NTTデータは、人工知能(以下、AI)を用いて、アナウンサーが読み上げる気象ニュース原稿を気象電文から自動生成する実証実験を2016年9月から4ヵ月間にわたって実施。生成された気象ニュース原稿を評価した結果、日本語の文法は人が読んでも違和感のないレベルで、意味の正しさにおいては多少の修正が必要なものの、概ね気象電文と同じ内容の文書を作成できることを確認した。
同実証実験では、まずは気象庁が過去に公開した気象電文とアナウンサーが読んだニュース原稿をそれぞれ4年分用意し、原稿作成の規則性をディープラーニングで学習することで、ニュース原稿を生成するAIを構築した。
このAIに、新たな気象庁の気象電文を読み込ませると、AIが学習した結果を基にして、新たな気象ニュース原稿を自動生成するようになる。さらに、NTTグループのAI「corevo」の日本語解析技術を組み合わせ、自然な日本語の生成を実現させた。
次に、自動生成された気象ニュース原稿の「日本語文法の正しさ」と「意味の正しさ」を評価した。その結果、「日本語文法の正しさ」は、4点満点中3.86点(NTTデータ独自の採点基準)で、人が読んでも違和感がないレベルに達した。「意味の正しさ」は、4点満点中3.07点(NTTデータ独自の採点基準)で、自動生成された気象ニュース原稿をわずかに修正することで、元の気象電文と矛盾しないレベルに達していることが確認された。

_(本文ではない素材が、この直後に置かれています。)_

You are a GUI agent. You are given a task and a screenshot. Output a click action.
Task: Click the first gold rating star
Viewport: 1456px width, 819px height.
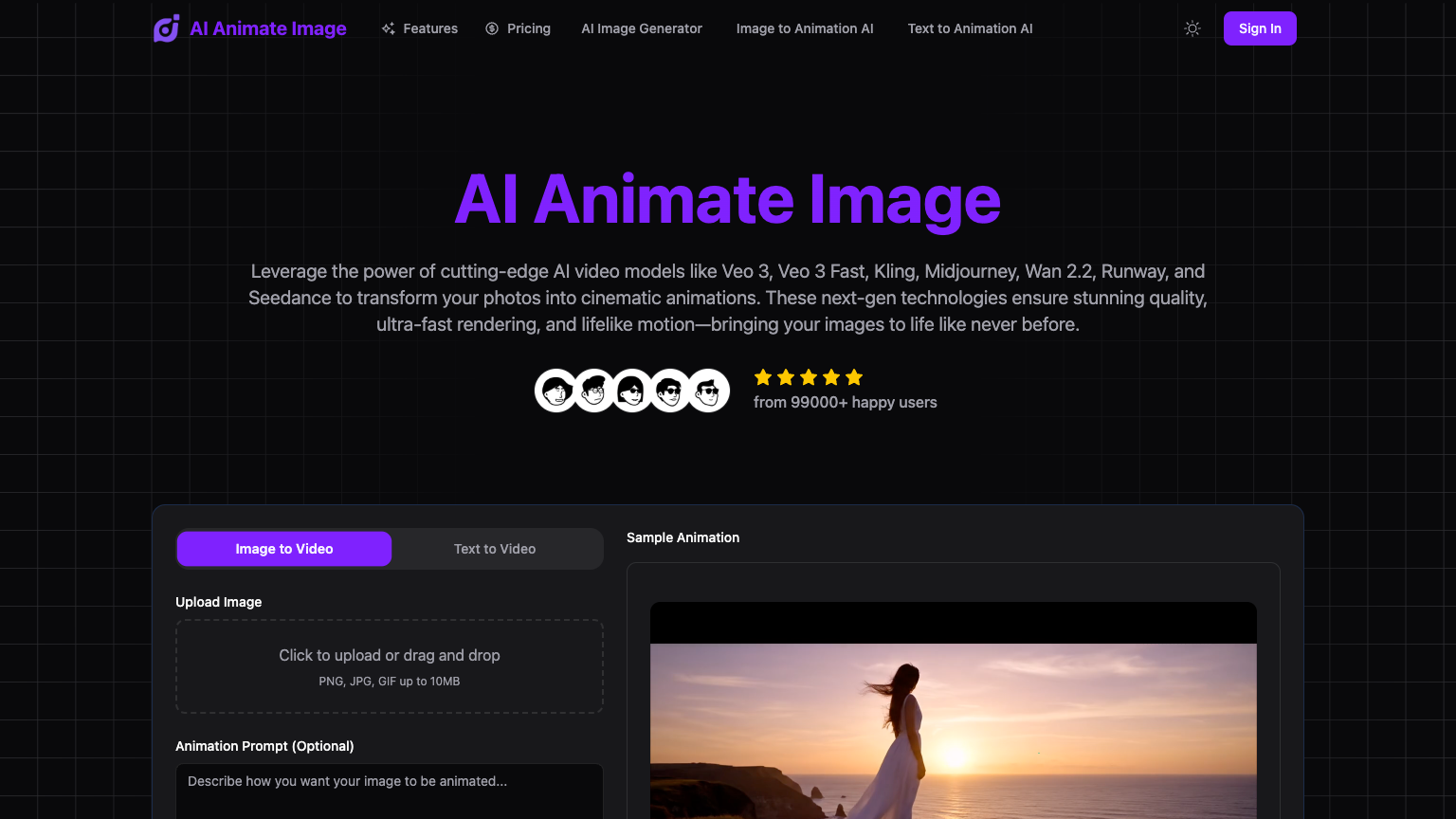point(763,377)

今後、NTTデータでは、気象分野におけるニュース原稿自動生成AIの商用化を目指すとともに、企業の決算発表やスポーツ等、大量のデータをともなう分野においても新たな実証実験を行い、AI記者の他分野展開を目指していく。
同システムが実用化されると、AI記者が気象電文からニュース原稿を自動生成するため、人間の記者は、一から原稿を作成する必要がなくなり、原稿作成業務の効率化が可能になる。
また、AI記者は記事を高速かつ大量に自動生成することが可能。これにより、速報性が求められるスポーツニュースや災害情報のリアルタイム配信、地方のニュースの積極的な配信が可能になる。